Let me start with this – I love LESS

When I first started building my theme, though, I hated it.

The first problem I had was that Bones includes both LESS and Sass (I still don’t really know what Sass is). In the main style.css file, there was a nice write up about LESS and Sass and how they are source files which get compiled into the final CSS that the web site will read. “Cool,” I thought, and I read about the tools available to compile LESS files that style.css linked to. After reading, armed with a LESS compiler, I proceeded to curse and mutter under my breath for about a day and a half while I figured out these things:

  • In the library folder, there were these three folders, CSS, LESS, and SCSS.
  • I could delete the SCSS folder, since I was using LESS and not Sass.
  • I had to tell my LESS compiler that when it was done compiling a file in the LESS folder it had to write the output file to the CSS folder.
  • Not all of the LESS files have to be compiled directly by the LESS compiler. In fact, some of them will not compile if you try to compile them directly.

I didn’t see documentation anywhere that would have told me any of those things. It took me hours of trial and error and tool configuration and more trial and lots more errors to get comfortable with the whole setup.

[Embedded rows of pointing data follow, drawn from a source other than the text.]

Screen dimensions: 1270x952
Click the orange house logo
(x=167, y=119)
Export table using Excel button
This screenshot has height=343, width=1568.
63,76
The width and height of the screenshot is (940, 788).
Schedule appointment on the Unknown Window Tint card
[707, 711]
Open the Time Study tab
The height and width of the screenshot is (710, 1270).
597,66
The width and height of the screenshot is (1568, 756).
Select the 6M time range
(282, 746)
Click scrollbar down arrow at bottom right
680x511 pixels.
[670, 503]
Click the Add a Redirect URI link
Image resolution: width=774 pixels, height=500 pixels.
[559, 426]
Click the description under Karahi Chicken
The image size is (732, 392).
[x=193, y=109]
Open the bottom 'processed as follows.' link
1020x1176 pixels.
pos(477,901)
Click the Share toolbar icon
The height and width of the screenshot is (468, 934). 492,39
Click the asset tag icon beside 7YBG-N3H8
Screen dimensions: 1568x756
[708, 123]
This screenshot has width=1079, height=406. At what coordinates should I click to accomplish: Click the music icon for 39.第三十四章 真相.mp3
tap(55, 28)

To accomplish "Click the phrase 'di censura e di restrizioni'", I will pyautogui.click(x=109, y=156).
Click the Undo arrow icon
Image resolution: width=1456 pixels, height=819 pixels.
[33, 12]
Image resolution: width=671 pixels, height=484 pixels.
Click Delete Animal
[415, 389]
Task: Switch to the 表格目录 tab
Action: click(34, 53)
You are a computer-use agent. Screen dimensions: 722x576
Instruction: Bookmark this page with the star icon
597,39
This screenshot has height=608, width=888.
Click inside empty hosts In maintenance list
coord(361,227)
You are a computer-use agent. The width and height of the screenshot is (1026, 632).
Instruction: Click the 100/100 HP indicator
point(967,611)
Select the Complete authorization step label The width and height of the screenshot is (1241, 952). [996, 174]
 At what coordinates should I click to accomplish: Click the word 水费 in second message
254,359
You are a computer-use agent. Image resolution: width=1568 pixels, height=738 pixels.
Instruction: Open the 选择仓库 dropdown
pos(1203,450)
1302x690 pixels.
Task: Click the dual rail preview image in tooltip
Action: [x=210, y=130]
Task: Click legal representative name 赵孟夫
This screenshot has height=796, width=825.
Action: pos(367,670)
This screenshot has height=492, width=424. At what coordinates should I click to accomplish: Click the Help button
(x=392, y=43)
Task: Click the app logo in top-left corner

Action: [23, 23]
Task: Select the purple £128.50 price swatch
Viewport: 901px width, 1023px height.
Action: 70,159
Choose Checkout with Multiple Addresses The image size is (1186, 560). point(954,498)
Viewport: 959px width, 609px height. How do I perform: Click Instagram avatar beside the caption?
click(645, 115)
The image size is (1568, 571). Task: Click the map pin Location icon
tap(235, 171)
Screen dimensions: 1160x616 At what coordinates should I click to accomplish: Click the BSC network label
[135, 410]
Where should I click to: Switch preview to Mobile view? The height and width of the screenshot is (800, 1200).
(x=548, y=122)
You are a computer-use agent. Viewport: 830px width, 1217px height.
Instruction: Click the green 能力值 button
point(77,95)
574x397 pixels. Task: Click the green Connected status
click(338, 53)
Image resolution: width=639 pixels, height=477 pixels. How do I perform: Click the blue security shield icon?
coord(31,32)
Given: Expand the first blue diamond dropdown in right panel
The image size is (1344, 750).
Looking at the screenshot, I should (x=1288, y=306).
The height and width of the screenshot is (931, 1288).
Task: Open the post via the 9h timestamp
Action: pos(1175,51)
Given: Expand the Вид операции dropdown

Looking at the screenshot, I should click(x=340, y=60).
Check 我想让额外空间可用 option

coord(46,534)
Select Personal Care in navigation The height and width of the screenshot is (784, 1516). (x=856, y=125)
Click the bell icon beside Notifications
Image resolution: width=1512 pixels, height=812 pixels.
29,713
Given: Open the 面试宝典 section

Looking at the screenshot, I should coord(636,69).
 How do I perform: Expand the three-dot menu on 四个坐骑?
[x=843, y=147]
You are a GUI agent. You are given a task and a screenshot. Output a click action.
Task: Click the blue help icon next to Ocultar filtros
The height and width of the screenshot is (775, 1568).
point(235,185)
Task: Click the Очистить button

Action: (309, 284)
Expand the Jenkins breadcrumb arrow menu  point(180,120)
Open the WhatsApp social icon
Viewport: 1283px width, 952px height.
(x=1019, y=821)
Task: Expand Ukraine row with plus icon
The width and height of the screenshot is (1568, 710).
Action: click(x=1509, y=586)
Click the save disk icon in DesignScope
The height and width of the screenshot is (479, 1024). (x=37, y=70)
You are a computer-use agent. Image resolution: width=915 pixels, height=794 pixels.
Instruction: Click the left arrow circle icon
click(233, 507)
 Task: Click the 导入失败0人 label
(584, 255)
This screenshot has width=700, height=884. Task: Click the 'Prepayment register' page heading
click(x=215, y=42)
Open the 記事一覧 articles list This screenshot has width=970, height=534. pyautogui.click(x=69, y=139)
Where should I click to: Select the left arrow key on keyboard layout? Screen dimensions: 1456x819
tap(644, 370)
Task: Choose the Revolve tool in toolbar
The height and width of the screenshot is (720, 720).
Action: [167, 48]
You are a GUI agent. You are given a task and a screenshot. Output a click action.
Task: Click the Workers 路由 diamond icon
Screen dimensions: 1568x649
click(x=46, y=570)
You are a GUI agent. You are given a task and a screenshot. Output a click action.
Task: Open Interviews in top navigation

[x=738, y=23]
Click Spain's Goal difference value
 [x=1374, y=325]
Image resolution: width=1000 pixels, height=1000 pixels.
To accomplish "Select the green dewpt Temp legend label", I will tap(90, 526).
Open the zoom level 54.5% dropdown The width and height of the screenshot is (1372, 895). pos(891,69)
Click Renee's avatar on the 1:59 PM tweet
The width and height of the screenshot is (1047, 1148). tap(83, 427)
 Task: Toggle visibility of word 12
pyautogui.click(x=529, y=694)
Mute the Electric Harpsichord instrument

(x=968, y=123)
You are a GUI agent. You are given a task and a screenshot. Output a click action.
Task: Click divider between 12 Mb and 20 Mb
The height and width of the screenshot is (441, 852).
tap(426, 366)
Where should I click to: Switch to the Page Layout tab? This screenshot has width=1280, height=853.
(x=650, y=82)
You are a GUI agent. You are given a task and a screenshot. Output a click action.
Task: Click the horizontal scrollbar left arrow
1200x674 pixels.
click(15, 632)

Once I got the hang of using LESS with Bones, I could tweak the site’s layout very easily and my theme really started coming together. LESS gives you a lot of power in designing complex style sheets because you can define reusable variables and functions to make things easier to read and easier to change. For example, in my LESS source files, I have variables for all of the main colors of the site like the gray background and the two main shades of blue. If I ever want to change one of those colors, I only have to do it in once place and every spot where I’ve referenced it will be up to date automatically. The default LESS files in Bones also include some useful functions as well, such as this one (which my theme uses):


NOTE: For older browser support (and some mobile), 
don't use the shorthand to define *different* corners. 

USAGE: .border-radius(4px); 

.border-radius(@radius: 4px) {
  -webkit-border-radius: @radius;
     -moz-border-radius: @radius;
          border-radius: @radius;

Since the border-radius style was introduced at different times by different browsers, using it in a way that’s universally supported is still a little odd. With LESS, and this function, I don’t have to put three lines of code whenever I want to define a border radius. I just have to call the function by adding .border-radius(5); to my LESS file (the @radius is a parameter to the function with a default value of 4px).

Lessons Learned

At the end of my trip through WordPress theme development with Bones, I’m really satisfied with the way the site looks. I’m also really excited knowing how clean it is behind the scenes. Knowing that I’ll never get a notification about an update for my theme only to find that installing the update breaks everything is also a huge plus. I’ve got a beautiful, responsive theme in place with the confidence that I can easily adjust anything else I might decide to change, and that lets me sit back and focus on just writing more content. Writing more content, of course, if I can ever find the time.